BEGIN Data extract
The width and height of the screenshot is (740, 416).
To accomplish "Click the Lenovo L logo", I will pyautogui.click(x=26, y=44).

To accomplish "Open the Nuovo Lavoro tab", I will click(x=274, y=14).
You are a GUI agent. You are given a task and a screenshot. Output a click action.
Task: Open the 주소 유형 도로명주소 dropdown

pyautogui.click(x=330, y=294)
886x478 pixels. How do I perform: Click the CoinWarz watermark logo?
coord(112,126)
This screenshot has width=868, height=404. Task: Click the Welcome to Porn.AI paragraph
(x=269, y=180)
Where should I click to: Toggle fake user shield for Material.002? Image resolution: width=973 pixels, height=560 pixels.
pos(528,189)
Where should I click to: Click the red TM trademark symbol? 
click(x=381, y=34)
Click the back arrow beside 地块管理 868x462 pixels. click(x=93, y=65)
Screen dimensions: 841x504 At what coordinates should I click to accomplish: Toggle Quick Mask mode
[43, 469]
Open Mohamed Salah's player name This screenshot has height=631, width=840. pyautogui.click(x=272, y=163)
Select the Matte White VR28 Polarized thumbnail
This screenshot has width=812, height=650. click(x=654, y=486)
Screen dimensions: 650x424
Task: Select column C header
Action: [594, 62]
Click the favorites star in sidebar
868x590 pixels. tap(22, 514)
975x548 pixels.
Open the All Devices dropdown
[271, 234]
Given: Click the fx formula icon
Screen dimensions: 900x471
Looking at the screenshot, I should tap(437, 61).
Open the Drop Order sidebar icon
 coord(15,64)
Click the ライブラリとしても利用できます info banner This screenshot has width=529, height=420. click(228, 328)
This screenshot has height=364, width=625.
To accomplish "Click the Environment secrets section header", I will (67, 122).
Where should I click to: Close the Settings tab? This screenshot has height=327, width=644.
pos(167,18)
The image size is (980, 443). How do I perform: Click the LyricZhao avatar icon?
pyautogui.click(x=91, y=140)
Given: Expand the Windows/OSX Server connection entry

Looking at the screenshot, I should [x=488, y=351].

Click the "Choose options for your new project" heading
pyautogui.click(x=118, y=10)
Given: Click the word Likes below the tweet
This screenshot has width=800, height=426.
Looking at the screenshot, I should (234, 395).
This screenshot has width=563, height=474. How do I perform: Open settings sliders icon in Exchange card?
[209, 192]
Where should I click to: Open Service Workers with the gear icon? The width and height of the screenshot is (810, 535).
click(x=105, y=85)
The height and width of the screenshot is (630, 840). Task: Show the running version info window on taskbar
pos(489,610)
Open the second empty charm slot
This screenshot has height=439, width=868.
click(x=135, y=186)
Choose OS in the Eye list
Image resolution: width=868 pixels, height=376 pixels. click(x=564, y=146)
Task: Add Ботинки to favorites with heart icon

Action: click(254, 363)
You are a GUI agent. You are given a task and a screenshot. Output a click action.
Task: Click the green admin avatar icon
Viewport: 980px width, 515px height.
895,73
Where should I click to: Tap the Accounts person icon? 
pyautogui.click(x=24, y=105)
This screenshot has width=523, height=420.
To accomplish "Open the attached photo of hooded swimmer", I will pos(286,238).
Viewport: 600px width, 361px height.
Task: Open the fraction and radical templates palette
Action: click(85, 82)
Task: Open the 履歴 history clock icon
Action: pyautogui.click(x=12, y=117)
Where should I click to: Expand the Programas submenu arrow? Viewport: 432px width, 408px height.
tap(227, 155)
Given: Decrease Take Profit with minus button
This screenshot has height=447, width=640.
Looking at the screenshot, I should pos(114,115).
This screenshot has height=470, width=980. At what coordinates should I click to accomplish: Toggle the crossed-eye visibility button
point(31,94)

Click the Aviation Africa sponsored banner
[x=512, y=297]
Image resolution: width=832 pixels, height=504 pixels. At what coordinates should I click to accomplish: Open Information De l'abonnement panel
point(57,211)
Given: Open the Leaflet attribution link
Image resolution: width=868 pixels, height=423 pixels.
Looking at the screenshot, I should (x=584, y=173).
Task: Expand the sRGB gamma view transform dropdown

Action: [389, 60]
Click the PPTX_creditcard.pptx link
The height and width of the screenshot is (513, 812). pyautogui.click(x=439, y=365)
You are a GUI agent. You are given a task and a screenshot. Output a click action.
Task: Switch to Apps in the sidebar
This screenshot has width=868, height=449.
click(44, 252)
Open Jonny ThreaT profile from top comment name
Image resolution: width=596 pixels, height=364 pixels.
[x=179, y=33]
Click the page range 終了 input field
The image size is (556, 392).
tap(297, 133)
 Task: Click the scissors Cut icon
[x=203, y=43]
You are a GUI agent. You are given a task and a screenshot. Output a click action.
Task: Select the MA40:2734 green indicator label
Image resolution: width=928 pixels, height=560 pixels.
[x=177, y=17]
END Data extract
Exercise: A word-for-word transcription of the material is required.

Final answer:
The width and height of the screenshot is (740, 416).
To accomplish "Click the Lenovo L logo", I will pyautogui.click(x=26, y=44).

To accomplish "Open the Nuovo Lavoro tab", I will click(x=274, y=14).
You are a GUI agent. You are given a task and a screenshot. Output a click action.
Task: Open the 주소 유형 도로명주소 dropdown

pyautogui.click(x=330, y=294)
886x478 pixels. How do I perform: Click the CoinWarz watermark logo?
coord(112,126)
This screenshot has width=868, height=404. Task: Click the Welcome to Porn.AI paragraph
(x=269, y=180)
Where should I click to: Toggle fake user shield for Material.002? Image resolution: width=973 pixels, height=560 pixels.
pos(528,189)
Where should I click to: Click the red TM trademark symbol? 
click(x=381, y=34)
Click the back arrow beside 地块管理 868x462 pixels. click(x=93, y=65)
Screen dimensions: 841x504 At what coordinates should I click to accomplish: Toggle Quick Mask mode
[43, 469]
Open Mohamed Salah's player name This screenshot has height=631, width=840. pyautogui.click(x=272, y=163)
Select the Matte White VR28 Polarized thumbnail
This screenshot has width=812, height=650. click(x=654, y=486)
Screen dimensions: 650x424
Task: Select column C header
Action: [594, 62]
Click the favorites star in sidebar
868x590 pixels. tap(22, 514)
975x548 pixels.
Open the All Devices dropdown
[271, 234]
Given: Click the fx formula icon
Screen dimensions: 900x471
Looking at the screenshot, I should tap(437, 61).
Open the Drop Order sidebar icon
 coord(15,64)
Click the ライブラリとしても利用できます info banner This screenshot has width=529, height=420. click(228, 328)
This screenshot has height=364, width=625.
To accomplish "Click the Environment secrets section header", I will (67, 122).
Where should I click to: Close the Settings tab? This screenshot has height=327, width=644.
pos(167,18)
The image size is (980, 443). How do I perform: Click the LyricZhao avatar icon?
pyautogui.click(x=91, y=140)
Given: Expand the Windows/OSX Server connection entry

Looking at the screenshot, I should [x=488, y=351].

Click the "Choose options for your new project" heading
pyautogui.click(x=118, y=10)
Given: Click the word Likes below the tweet
This screenshot has width=800, height=426.
Looking at the screenshot, I should (234, 395).
This screenshot has width=563, height=474. How do I perform: Open settings sliders icon in Exchange card?
[209, 192]
Where should I click to: Open Service Workers with the gear icon? The width and height of the screenshot is (810, 535).
click(x=105, y=85)
The height and width of the screenshot is (630, 840). Task: Show the running version info window on taskbar
pos(489,610)
Open the second empty charm slot
This screenshot has height=439, width=868.
click(x=135, y=186)
Choose OS in the Eye list
Image resolution: width=868 pixels, height=376 pixels. click(x=564, y=146)
Task: Add Ботинки to favorites with heart icon

Action: click(254, 363)
You are a GUI agent. You are given a task and a screenshot. Output a click action.
Task: Click the green admin avatar icon
Viewport: 980px width, 515px height.
895,73
Where should I click to: Tap the Accounts person icon? 
pyautogui.click(x=24, y=105)
This screenshot has width=523, height=420.
To accomplish "Open the attached photo of hooded swimmer", I will pos(286,238).
Viewport: 600px width, 361px height.
Task: Open the fraction and radical templates palette
Action: click(85, 82)
Task: Open the 履歴 history clock icon
Action: pyautogui.click(x=12, y=117)
Where should I click to: Expand the Programas submenu arrow? Viewport: 432px width, 408px height.
tap(227, 155)
Given: Decrease Take Profit with minus button
This screenshot has height=447, width=640.
Looking at the screenshot, I should pos(114,115).
This screenshot has height=470, width=980. At what coordinates should I click to accomplish: Toggle the crossed-eye visibility button
point(31,94)

Click the Aviation Africa sponsored banner
[x=512, y=297]
Image resolution: width=832 pixels, height=504 pixels. At what coordinates should I click to accomplish: Open Information De l'abonnement panel
point(57,211)
Given: Open the Leaflet attribution link
Image resolution: width=868 pixels, height=423 pixels.
Looking at the screenshot, I should (x=584, y=173).
Task: Expand the sRGB gamma view transform dropdown

Action: [389, 60]
Click the PPTX_creditcard.pptx link
The height and width of the screenshot is (513, 812). pyautogui.click(x=439, y=365)
You are a GUI agent. You are given a task and a screenshot. Output a click action.
Task: Switch to Apps in the sidebar
This screenshot has width=868, height=449.
click(44, 252)
Open Jonny ThreaT profile from top comment name
Image resolution: width=596 pixels, height=364 pixels.
[x=179, y=33]
Click the page range 終了 input field
The image size is (556, 392).
tap(297, 133)
 Task: Click the scissors Cut icon
[x=203, y=43]
You are a GUI agent. You are given a task and a screenshot. Output a click action.
Task: Select the MA40:2734 green indicator label
Image resolution: width=928 pixels, height=560 pixels.
[x=177, y=17]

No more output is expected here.